• **Assigned task**: Output only the lines that run from the line holding "1092x1092 pixels." to the end of the data below, including both ends, without any pictures.

((

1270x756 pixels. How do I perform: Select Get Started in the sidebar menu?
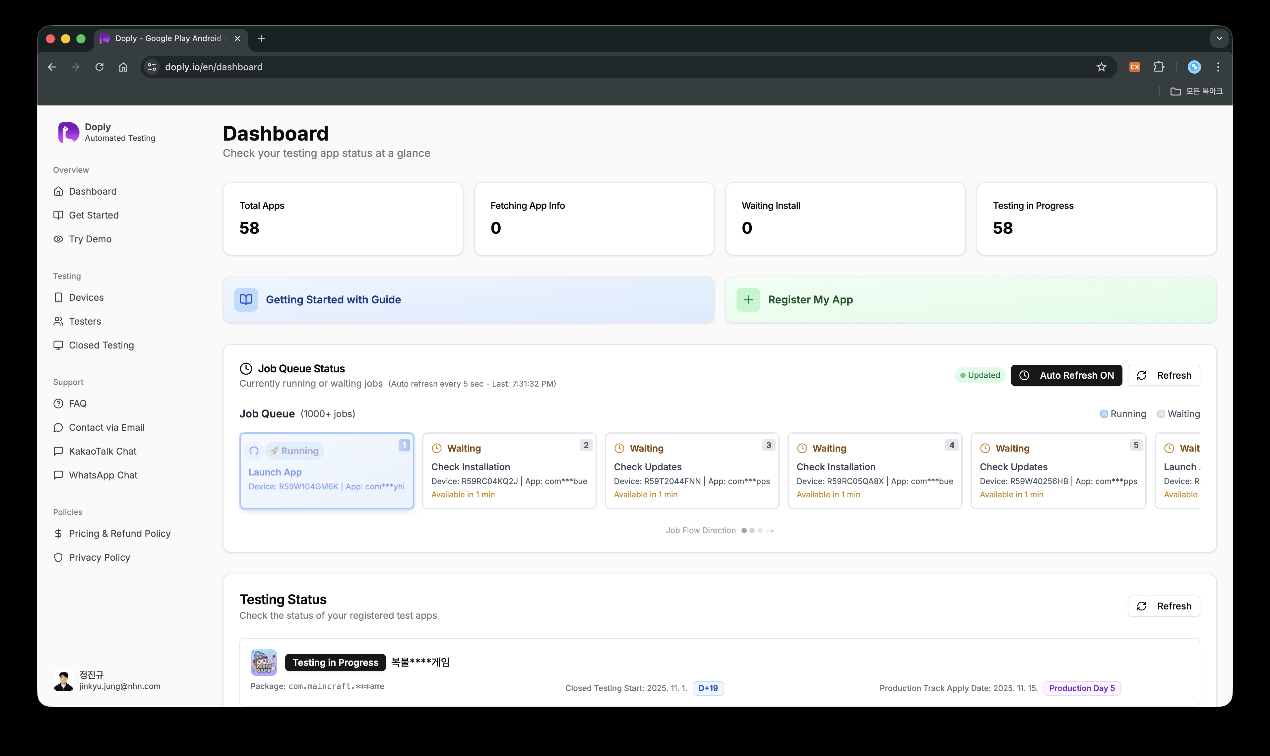pos(93,215)
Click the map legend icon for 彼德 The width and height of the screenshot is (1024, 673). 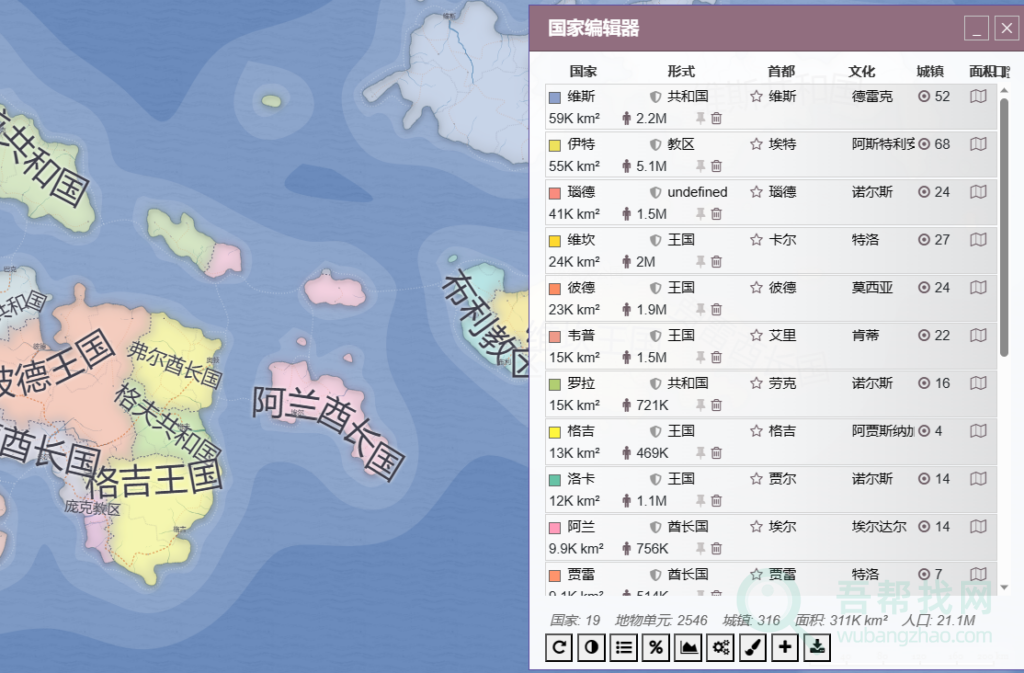click(x=977, y=287)
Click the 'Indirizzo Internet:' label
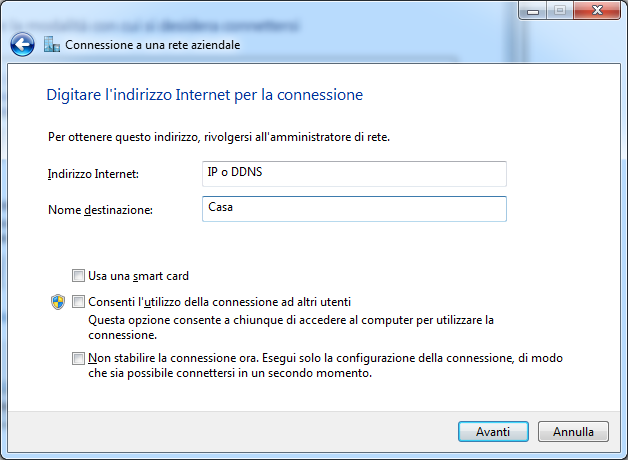The height and width of the screenshot is (460, 628). [93, 174]
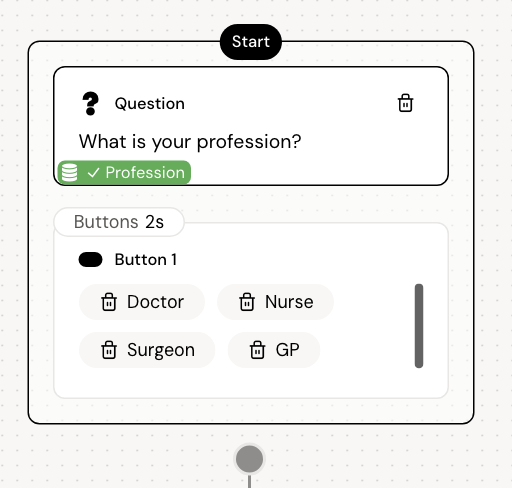Click the gray output connector circle

249,459
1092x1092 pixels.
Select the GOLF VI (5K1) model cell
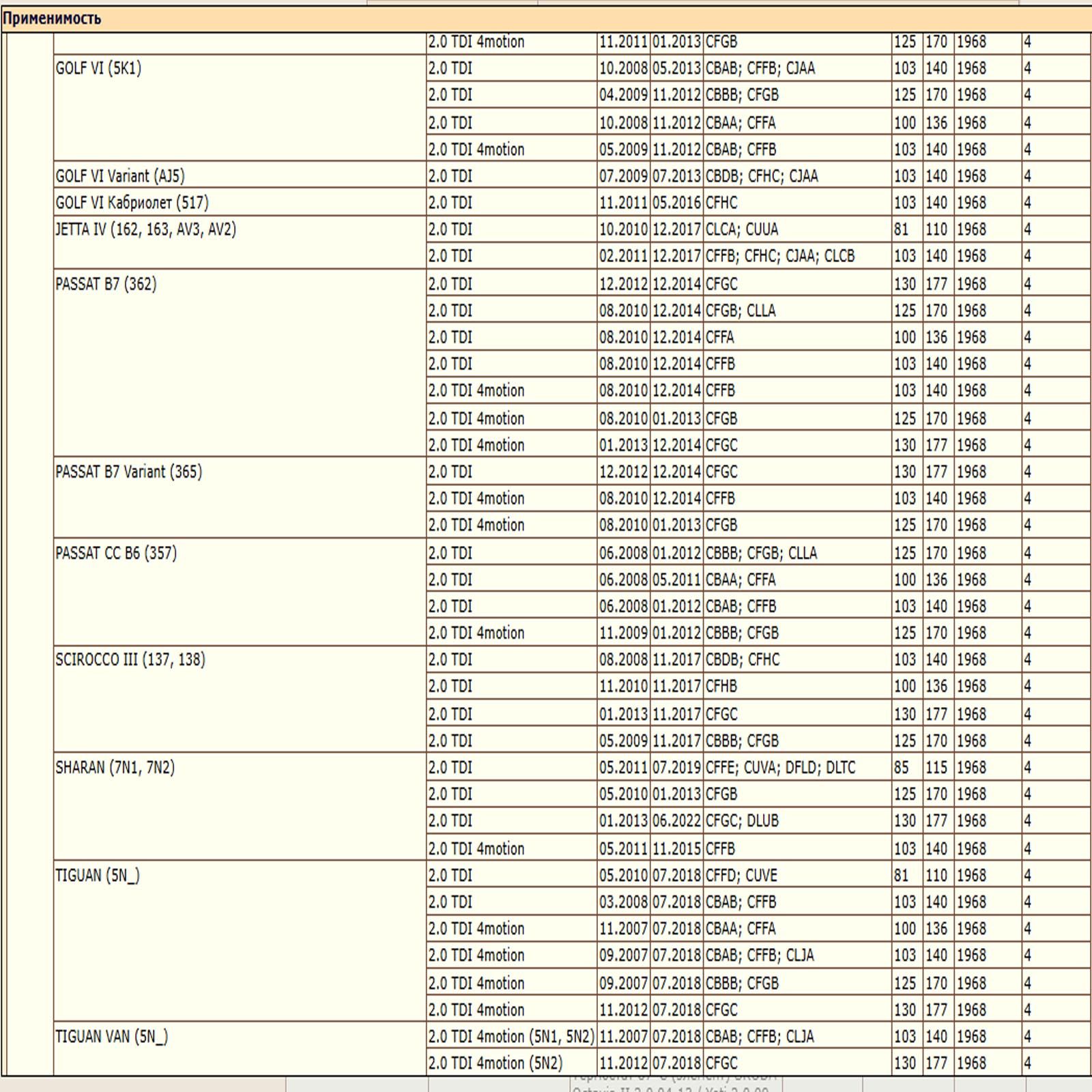click(98, 68)
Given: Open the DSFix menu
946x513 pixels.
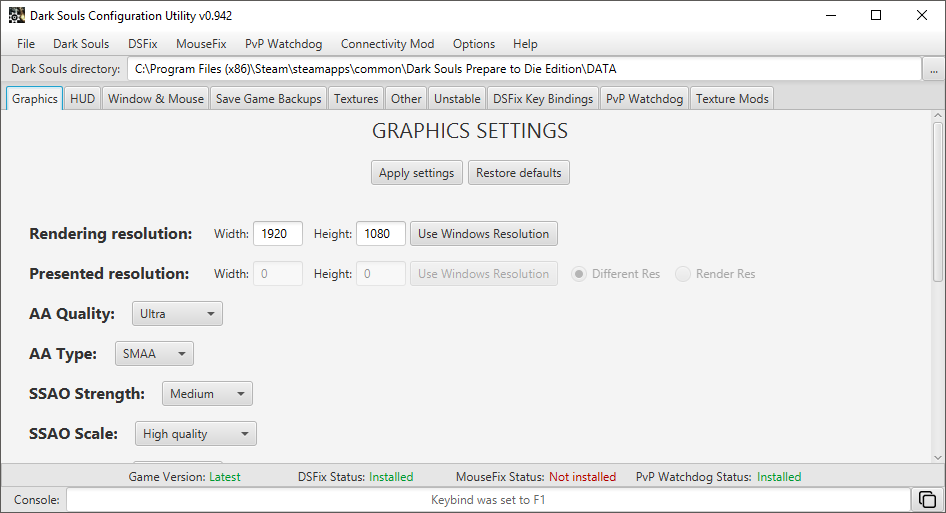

))

• **Finished exercise**:
1092x1092 pixels.
Select the GOLF VI (5K1) model cell
click(98, 68)
Given: Open the DSFix menu
946x513 pixels.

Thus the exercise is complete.